Clustering

Learning setup

Per instance (e.g. instances for each person), or per person (groups of people).

Distance metrics:

euclidian distance: length of line between two points (hypotenuse of a triangle)
manhattan distance: summing distances in all dimensions (the two other sides of the triangle, added together)
minkowski distance is a generalized form
important to consider scaling of data
assuming numeric values; for others you can use Gower’s similarity:
- dichotomous (present or not): 1 if both present, 0 otherwise
- categorical: 1 if both are the same, 0 otherwise
- numerical: some calculation for scaling. don’t know if I actually need to know this.

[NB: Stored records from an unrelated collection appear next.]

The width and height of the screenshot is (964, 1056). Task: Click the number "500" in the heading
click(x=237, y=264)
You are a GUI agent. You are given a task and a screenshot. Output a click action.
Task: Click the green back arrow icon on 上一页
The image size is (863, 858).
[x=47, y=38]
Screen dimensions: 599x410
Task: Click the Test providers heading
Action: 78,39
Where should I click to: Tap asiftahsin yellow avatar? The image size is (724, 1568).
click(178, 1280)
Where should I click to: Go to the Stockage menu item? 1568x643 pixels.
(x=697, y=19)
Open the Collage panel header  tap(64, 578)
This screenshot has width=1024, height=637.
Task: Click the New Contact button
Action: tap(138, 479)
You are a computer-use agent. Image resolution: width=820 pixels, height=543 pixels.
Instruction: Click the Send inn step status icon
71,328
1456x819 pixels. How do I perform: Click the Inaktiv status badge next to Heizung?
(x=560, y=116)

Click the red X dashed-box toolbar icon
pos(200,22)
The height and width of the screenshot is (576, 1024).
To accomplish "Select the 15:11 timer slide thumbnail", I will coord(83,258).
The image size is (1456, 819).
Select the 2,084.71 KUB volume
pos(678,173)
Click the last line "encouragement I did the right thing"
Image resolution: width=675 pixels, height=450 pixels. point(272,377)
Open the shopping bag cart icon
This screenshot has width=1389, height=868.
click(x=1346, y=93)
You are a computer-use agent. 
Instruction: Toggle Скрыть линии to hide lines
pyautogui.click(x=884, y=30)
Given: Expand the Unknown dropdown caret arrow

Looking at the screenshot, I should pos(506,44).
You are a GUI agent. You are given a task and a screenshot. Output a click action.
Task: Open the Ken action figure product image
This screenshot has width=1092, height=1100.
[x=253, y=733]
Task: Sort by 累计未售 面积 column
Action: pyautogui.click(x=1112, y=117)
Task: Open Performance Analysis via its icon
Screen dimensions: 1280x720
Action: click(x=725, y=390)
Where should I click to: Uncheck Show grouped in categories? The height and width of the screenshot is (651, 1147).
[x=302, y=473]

Distance metrics for datasets:

non-temporal
- summarize values per attribute over entire dataset into single value (mean, min, max…)
- estimate parameters of distribution per attributes, and compare those (e.g. normal distribution)
- compare distributions of values for attribute i with a statistical test (e.g. Kolmogorov Smirnov, take 1-p value as distance metric)
temporal
- raw-data based
  - simplest case: assume equal number of points, compute euclidian distance on per point basis
  - if time series are shifted in time, use a lag to compensate (across all attributes), use cross correlation coefficient to choose best value for shift (higher coefficient is better)
  - for frequencies, e.g. people might walk at different frequencies, so use dynamic time warping
    - pairing: time order should be preserved, first and last points should be matched
- feature-based
- model-based
  - fit time series model, use those params

Options:

k-means: take k number of clusters, start with k random points, and cluster closest points (center of cluster is the average)
- performance metric: silhouette
k-medoids: use actual points instead of artifical means
hierarchical:
- divisive: start with one big cluster, split in each step
  - find dissimilarity of a point, move the most dissimilar out of the cluster
  - select cluster with largest diameter
- agglomerative: start with one cluster per point, merge
  - merge using single linkage (by minimum distance between two clusters), complete linkage (by maximum distance), or group average, or Ward’s criterion (minimize standard deviation)
subspace: look at subspace in feature space (otherwise with huge number of features, everything might even out)